*Requirement*: Could the listing be repeated exactly, with every picture dropped?

*Dataset excerpts*:

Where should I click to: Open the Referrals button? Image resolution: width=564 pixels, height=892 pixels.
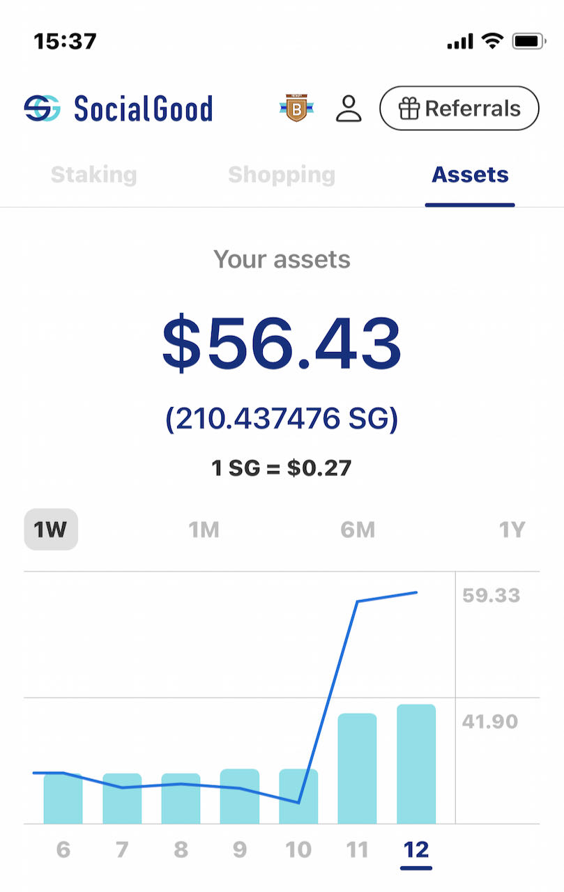coord(459,109)
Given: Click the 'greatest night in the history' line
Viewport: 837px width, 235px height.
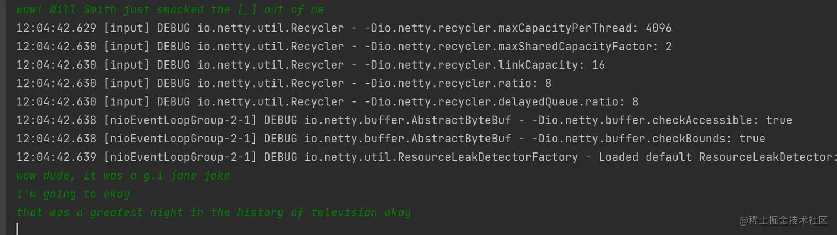Looking at the screenshot, I should pyautogui.click(x=213, y=212).
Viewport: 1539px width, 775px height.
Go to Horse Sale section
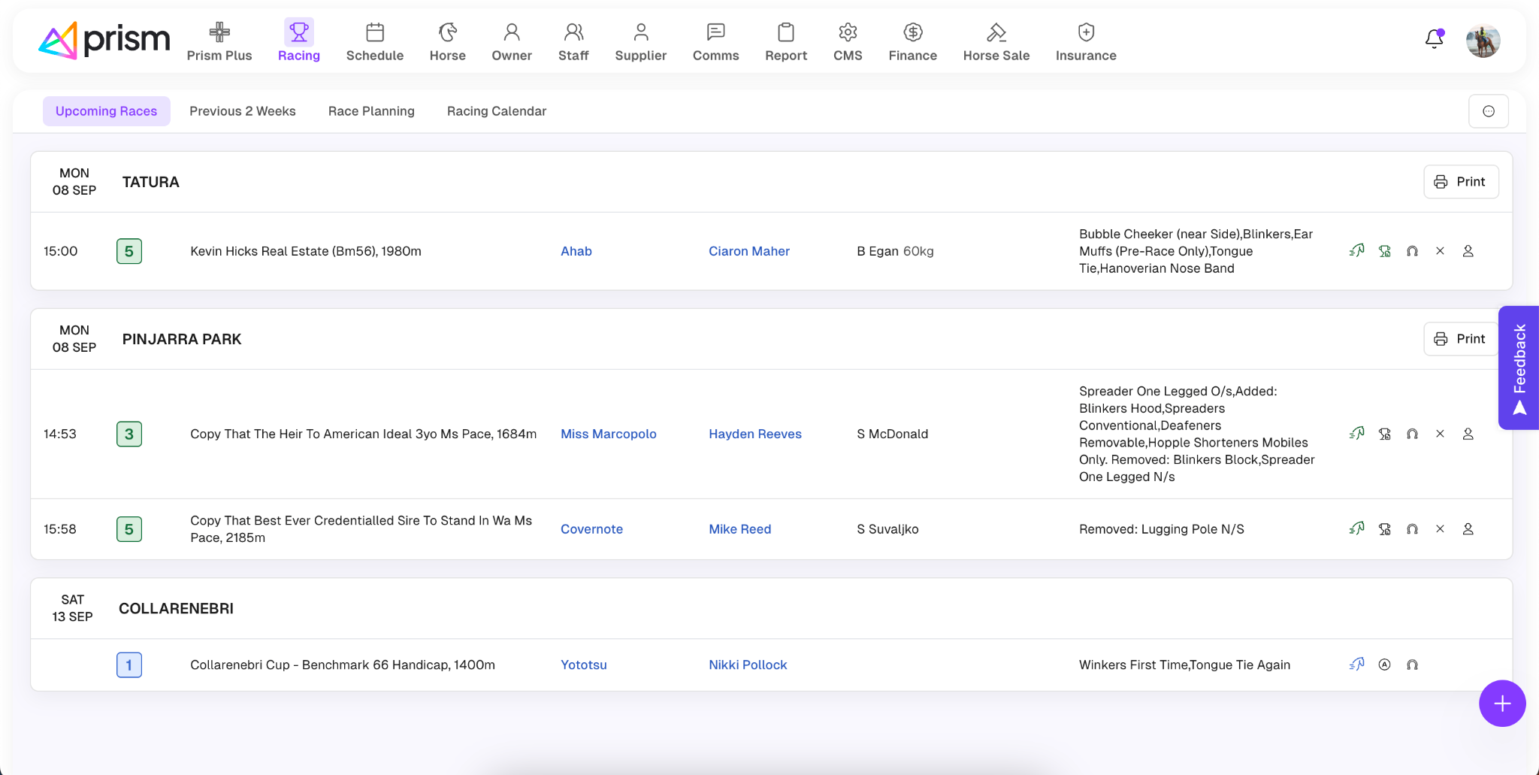click(996, 41)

*Exercise answer*:
Where should I click to: Open the Referrals button? Image resolution: width=564 pixels, height=892 pixels.
coord(459,109)
Given: Click the 'greatest night in the history' line
Viewport: 837px width, 235px height.
Looking at the screenshot, I should pyautogui.click(x=213, y=212).
Viewport: 1539px width, 775px height.
Go to Horse Sale section
click(996, 41)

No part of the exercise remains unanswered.